No Espírito Santo, informa, a decisão única é feita para o período de dois anos. A saidinha, para ele, possibilita “uma volta paulatina do preso à sociedade”. “Evita que isso ocorra de forma abrupta, o que ajuda na restauração dos seus laços familiares e sociais. Do contrário, saindo de ‘uma vez’ após anos preso, certamente será mais difícil se reinserir no mercado de trabalho, tanto que no Espírito Santo só permitem que os detentos do semiaberto usufruam de trabalho externo após terem retornado da primeira ‘saidinha’, pois isso é um indicativo de que não terá porque não retornar do trabalho externo e que tem responsabilidade no cumprimento da pena”, explica Antônio Fernando.

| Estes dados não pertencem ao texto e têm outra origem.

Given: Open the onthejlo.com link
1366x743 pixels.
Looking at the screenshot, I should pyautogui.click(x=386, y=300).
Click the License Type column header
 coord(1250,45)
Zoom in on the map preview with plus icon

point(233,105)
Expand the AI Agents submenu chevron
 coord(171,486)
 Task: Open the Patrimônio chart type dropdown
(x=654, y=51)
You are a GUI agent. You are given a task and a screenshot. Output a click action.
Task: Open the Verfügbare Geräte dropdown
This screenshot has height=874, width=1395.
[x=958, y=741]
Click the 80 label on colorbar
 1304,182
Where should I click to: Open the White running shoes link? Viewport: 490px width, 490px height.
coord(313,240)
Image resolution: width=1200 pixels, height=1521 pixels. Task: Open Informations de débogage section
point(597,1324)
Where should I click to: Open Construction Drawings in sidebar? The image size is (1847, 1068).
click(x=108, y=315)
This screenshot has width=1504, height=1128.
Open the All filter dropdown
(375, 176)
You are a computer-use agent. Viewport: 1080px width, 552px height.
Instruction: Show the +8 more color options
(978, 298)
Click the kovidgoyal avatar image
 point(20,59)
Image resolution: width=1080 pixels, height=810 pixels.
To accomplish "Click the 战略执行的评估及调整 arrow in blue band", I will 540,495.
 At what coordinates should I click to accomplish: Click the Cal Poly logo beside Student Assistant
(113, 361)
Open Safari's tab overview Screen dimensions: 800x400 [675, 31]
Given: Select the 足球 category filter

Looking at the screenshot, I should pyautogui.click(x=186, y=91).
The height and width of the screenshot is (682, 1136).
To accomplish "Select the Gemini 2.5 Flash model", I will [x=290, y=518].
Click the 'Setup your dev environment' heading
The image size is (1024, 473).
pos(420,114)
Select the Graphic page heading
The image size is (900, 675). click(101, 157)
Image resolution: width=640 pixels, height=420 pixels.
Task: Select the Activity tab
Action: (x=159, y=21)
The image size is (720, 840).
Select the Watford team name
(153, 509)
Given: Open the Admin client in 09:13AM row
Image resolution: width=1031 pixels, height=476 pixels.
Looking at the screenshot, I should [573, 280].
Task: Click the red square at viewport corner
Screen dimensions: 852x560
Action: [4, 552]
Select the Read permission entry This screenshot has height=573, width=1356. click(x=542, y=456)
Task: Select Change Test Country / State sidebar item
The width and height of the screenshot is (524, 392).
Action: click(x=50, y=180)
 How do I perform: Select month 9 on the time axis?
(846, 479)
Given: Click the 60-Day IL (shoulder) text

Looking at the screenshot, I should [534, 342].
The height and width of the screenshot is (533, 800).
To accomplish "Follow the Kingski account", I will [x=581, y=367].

O advogado afirma que mais de 90% dos detentos que usufruem do direito à saidinha retornam para os presídios. No Espírito Santo, destaca, apenas cerca de 2% não voltam. Além disso, o fato de a saidinha ser voltada para detentos do semiaberto é algo desconhecido para muitos, como afirma o militante do Movimento Nacional de Direitos Humanos no Espírito Santo (MNDH/ES), Gilmar Ferreira. “Não é para todo e qualquer preso, como muitos acreditam, é para os do semiaberto. O juiz vai analisar cada caso, não é ao Deus dará, tem regras rígidas, é feita uma análise do histórico criminal da pessoa”, diz.

Gilmar lamenta o fato de o Governo Lula não ter se posicionado a respeito do projeto, que avalia ter motivações de “oportunismo político” e “fins eleitoreiros”. “Quando o presidente não sinaliza para a sua bancada uma posição contrária à proposta, comete um equívoco, adotando um posicionamento populista, punitivista, que não tem a ver com a postura de um governo com compromisso com os direitos humanos, com um governo que tem atribuições organizacionais nessa área, como um ministério, que se relaciona bem com organismos internacionais”, pontua.